With COVID case numbers on the rise across the country, preparing for this winter is even more important than ever. There is an ever-increasing need to reduce the spread of respiratory illnesses and a push for vaccination. It’s interesting to note that most healthcare systems are not currently accepting flu vaccine waivers and are requiring all employees to receive a flu vaccine.
Flu Season + COVID-19: What does it mean?
While impossible to determine how severe the flu season will be, coupled with the ongoing pandemic, travel nursing could very likely be affected again. During the first wave of the pandemic, hospitals stopped all elective surgeries and saw a decrease in inpatient hospitalizations. Travel nursing was more or less halted since March.
Thousands of travel nurses across the country were laid off and contracts were canceled. COVID-19 hotspots brought in crisis travel nurses for temporary assignments while staff nurses throughout the country were without work.
It’s impossible to determine exactly how COVID and the flu season will continue to affect travel nursing but it is safe to say travel nurses will continue to adapt to the ever-changing environment. With so many unknowns, it is essential that travel nurses secure assignments as soon as possible. It is harder for a hospital to cancel a contract once it has started than to cancel a contract that hasn’t started yet.
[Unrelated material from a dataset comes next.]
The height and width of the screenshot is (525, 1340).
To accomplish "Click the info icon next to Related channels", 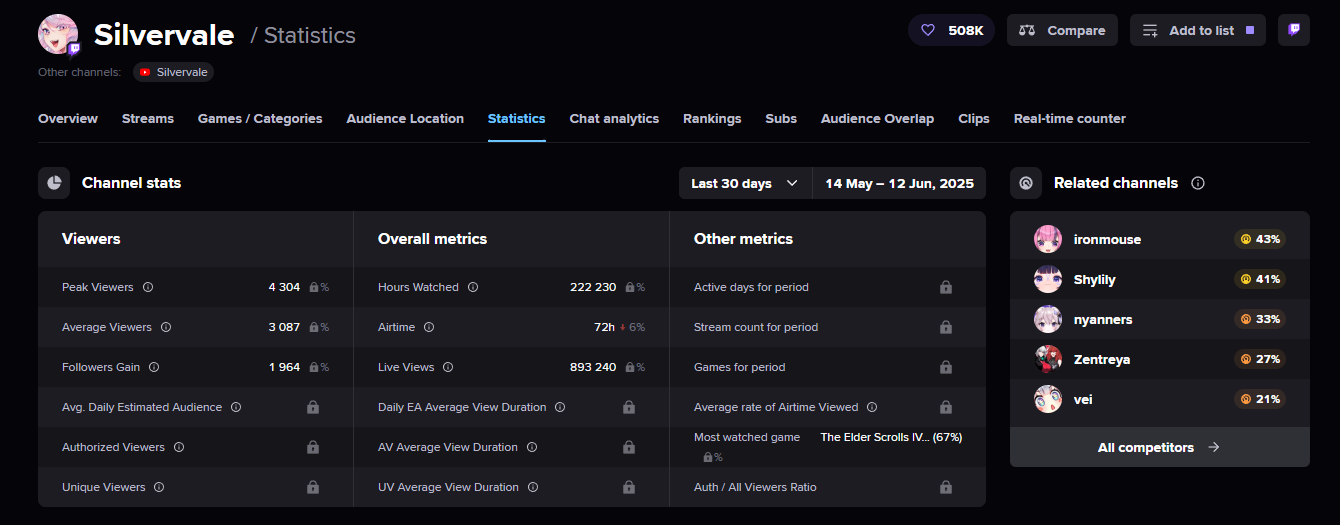I will coord(1198,183).
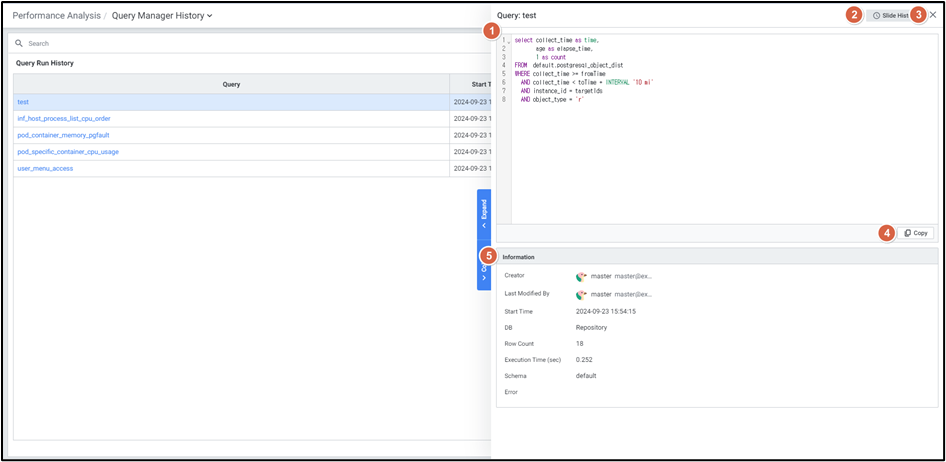Click the blue Expand side tab
This screenshot has height=462, width=946.
tap(484, 212)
How Hospitals Are Responding To Flu Season + COVID-19
Hospitals have learned from the first COVID surge the resources needed to survive another wave of COVID. Healthcare systems are taking into account flu season as well to determine the needs of the different units. Anticipated needs are currently driving the openings for travel nurses and they will fill quickly. Travel nurses can expect to see shorter length contracts, for 6 or 8 weeks, versus the traditional 13-week contracts. Furthermore, hospitals are currently less likely to extend contracts early as needs are constantly changing. Travel nurses are not only filling the void to cover the influx of sick patients but also to fill gaps in staffing when permanent staff are out sick or on quarantine.
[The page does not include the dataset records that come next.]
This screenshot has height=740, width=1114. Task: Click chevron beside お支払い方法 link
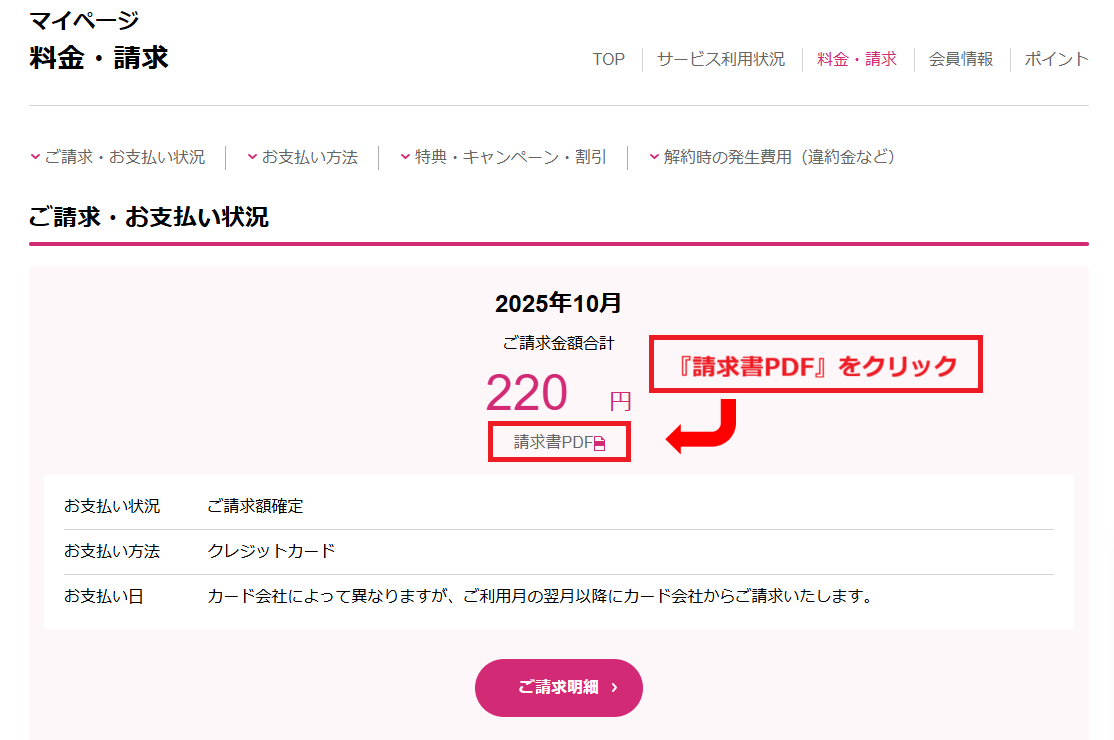click(252, 157)
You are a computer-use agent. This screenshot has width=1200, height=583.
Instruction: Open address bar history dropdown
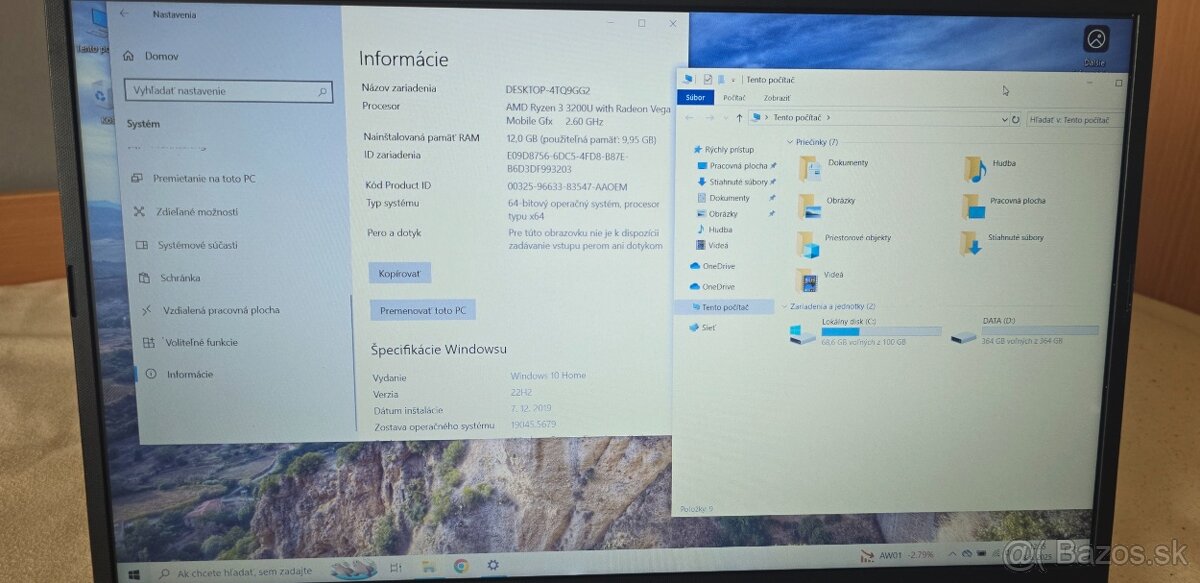click(x=1004, y=119)
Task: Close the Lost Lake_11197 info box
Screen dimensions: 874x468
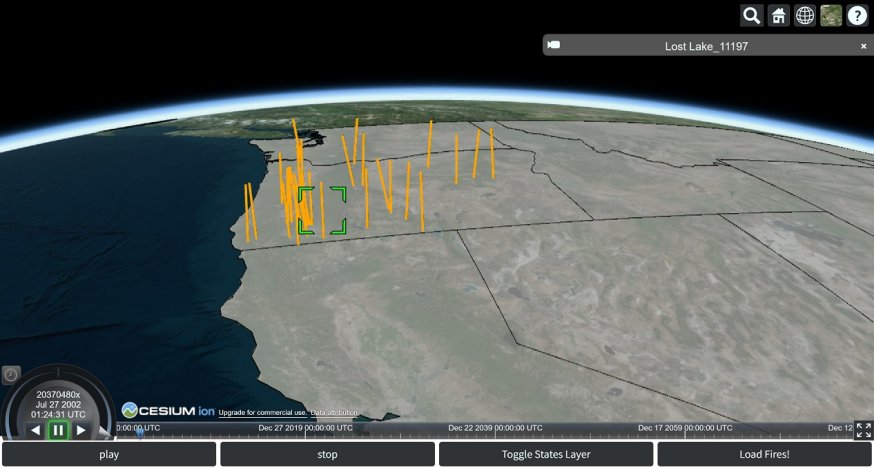Action: point(864,46)
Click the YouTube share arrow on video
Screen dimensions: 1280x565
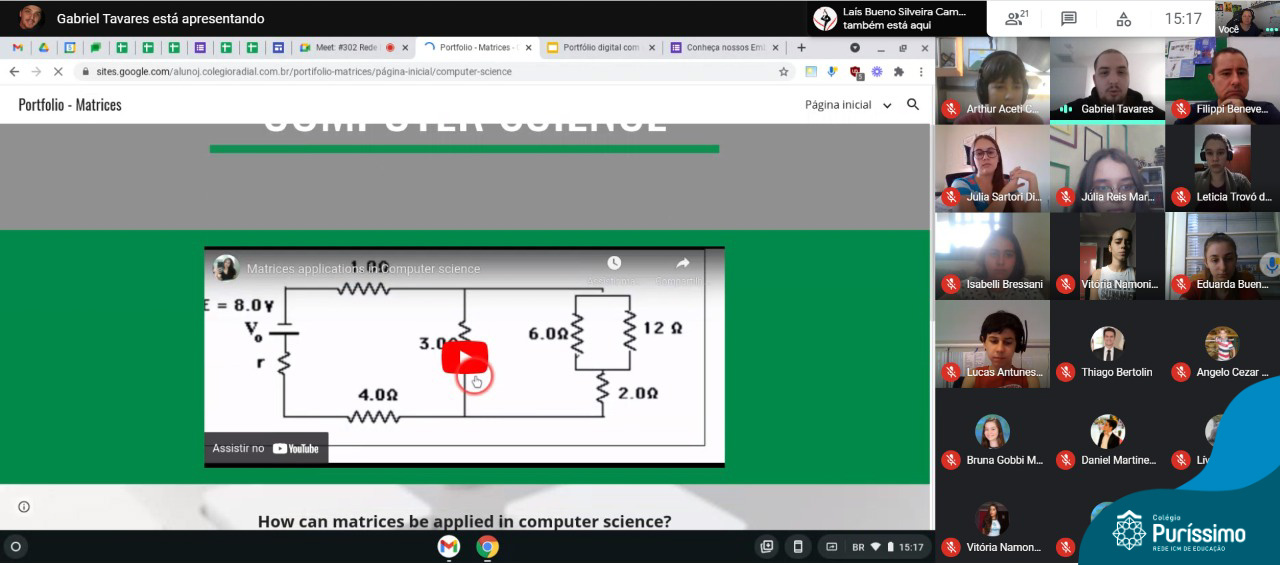pos(683,264)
Finding Travel Nursing Assignments During Flu Season & the COVID-19 Pandemic
In order for travel nurses to continue to find assignments, it is important more than ever to prevent getting sick or spreading germs to others. These recommendations are more important than ever due to COVID-19 and the upcoming flu season. The CDC recommends nurses and their patients:
- Get vaccinated early! It’s not too late!
- Avoid close contact with sick individuals
- Wear a mask when in public (currently COVID guidelines but applicable for the flu as well)
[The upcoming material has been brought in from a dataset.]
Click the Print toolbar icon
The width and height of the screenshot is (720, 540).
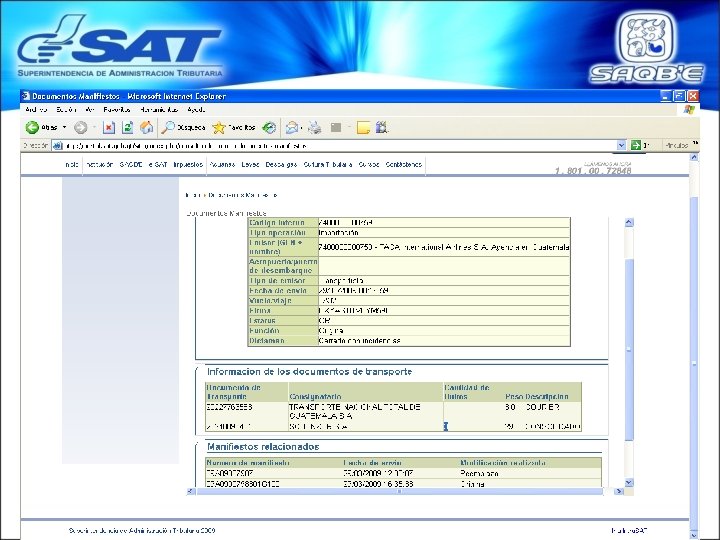pyautogui.click(x=314, y=127)
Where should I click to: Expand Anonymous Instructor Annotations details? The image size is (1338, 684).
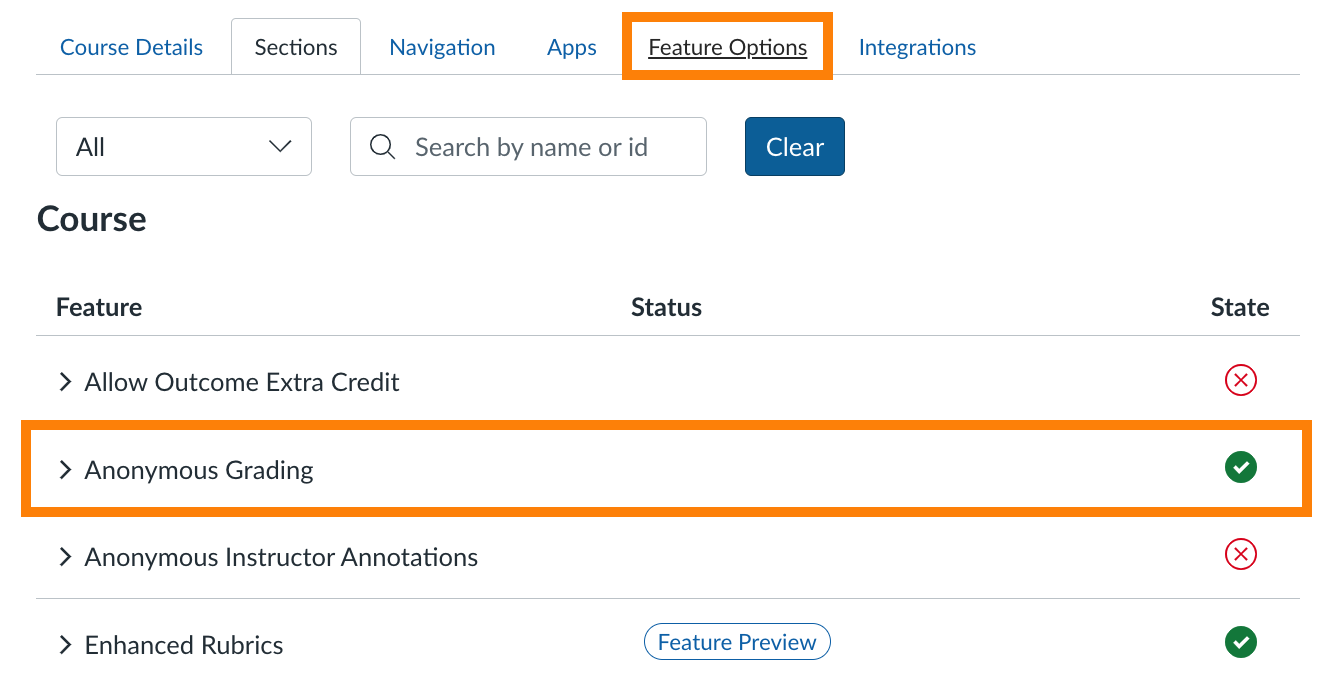(x=66, y=557)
- Get plenty of sleep, reduce stress, increase physical activity, minimizing alcohol intake, and eat a nutritious well-balanced diet
- Practice good hand hygiene including washing your hands for 30 seconds and use hand sanitizer when soap and water is not available
- Stay home while sick for at least 24 hours after symptoms have stopped
- Cover your mouth and nose with a tissue when coughing or sneezing
- Avoid touching your eyes, nose, and/or mouth
- Clean and disinfect frequently touched surfaces including cell phones, iPads, and Apple watches
The aftermath of this pandemic and flu season will only continue to highlight the need for nurses and the predicted shortage. The American Association of Colleges of Nursing predicts that there will be a need for 203,700 new nurses each year through 2026. This figure was determined before the pandemic and the stress COVID and the flu season are taking on healthcare providers. Travel nurses will continue to fill these needs.